Holden’s ordeal exposes the aggressive tactics employed by the private parking industry, which demands sums of £100 or more for minor or, in some cases, non-existent parking breaches. Nearly 7 million PCNs were issued by parking management firms in the last financial year, a 20% increase on the previous 12 months. Until 2012 drivers could safely ignore these because private parking firms had no way of getting drivers’ details, and if the driver denied liability, nothing could be done. But since the introduction of the Protection of Freedoms Act, parking firms can buy the details of the “registered keeper” – ie the owner who is held responsible – from the DVLA at £2.50 each and companies have become increasingly litigious.

Holden, who survives on benefits, claims he was driven from his home by Premier Park’s conduct. He had to spend £200 to move and is issuing a counterclaim for damages from Premier Park and BW Legal.

Alarmingly, his experience is not unique.

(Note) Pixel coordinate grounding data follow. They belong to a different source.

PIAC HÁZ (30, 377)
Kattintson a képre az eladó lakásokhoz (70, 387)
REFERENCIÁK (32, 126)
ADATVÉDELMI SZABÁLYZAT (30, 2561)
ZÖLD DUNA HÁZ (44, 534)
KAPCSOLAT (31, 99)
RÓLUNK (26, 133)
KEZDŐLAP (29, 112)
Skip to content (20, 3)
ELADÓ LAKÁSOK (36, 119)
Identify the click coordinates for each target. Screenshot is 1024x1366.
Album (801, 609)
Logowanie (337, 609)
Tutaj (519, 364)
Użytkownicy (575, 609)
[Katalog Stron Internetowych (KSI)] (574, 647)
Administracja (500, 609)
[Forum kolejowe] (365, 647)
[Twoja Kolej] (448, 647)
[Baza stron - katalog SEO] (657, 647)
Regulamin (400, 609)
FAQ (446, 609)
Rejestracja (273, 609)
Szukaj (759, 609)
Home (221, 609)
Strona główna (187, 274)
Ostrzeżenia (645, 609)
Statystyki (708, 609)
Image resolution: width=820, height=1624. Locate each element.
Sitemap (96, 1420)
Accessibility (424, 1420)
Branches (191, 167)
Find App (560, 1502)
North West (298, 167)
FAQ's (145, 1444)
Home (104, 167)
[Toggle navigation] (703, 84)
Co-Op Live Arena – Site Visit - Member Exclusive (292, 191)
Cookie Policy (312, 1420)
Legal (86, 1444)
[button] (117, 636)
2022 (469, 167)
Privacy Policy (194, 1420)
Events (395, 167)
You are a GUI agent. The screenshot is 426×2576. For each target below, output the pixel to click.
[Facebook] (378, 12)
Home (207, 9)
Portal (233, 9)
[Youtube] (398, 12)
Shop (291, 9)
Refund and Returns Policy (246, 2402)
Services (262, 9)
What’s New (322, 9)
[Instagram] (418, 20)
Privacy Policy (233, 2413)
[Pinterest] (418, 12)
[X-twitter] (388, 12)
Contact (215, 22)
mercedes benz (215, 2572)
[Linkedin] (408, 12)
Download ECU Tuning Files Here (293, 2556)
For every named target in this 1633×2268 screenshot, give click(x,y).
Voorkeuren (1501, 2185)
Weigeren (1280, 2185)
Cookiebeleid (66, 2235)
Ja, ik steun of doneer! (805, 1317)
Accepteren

In Southampton, Charlene Thompson had been pursued by Premier Park and its representatives over the same period. She had been issued with four PCNs for parking outside her flat without a permit in 2015. Since she paid a service charge for parking and her tenancy agreement did not require a permit to be displayed, she ignored them.

She says part of the reason she moved home was to escape Premier Park’s operative, which is why she didn’t receive the court claim issued by the company in 2017 and missed the chance to file a defence. A default judgment was issued, which she only discovered when she noticed her credit score had plummeted. She settled the £812 within the deadline, but two years later, in July, received notice from BW Legal, acting on behalf of Premier Park, that she was once again being taken to court over two of the paid PCNs as well as three more incurred at her old address.

“Premier Park is taking over my life,” she says. “I was a single mum with a baby when all this started and it was either move home or get rid of the car. The stress of having to find a new home and the money to move was the worst and now I’m faced with a mountain of paperwork for charges I paid two years ago.”

The court claims against Holden and Thompson were withdrawn in July when the pair pointed out that they had already been heard. Premier Park insists it had no idea the claims had previously been to court, blaming its former lawyers for the error.

It told the Observer: “The motorists in question had received multiple parking charges for residential parking areas, which remained unpaid. The solicitors, acting on these cases, failed to notify Premier Park that these two accounts had previously been to court. We have now changed legal provider, and these cases were included with a number of other outstanding cases as part of their hand-over. As soon as our new legal provider [BW Legal] and ourselves were made aware of this, the duplicate cases were cancelled and we apologise for any inconvenience this has caused. A full review of all cases with our previous provider is under way.”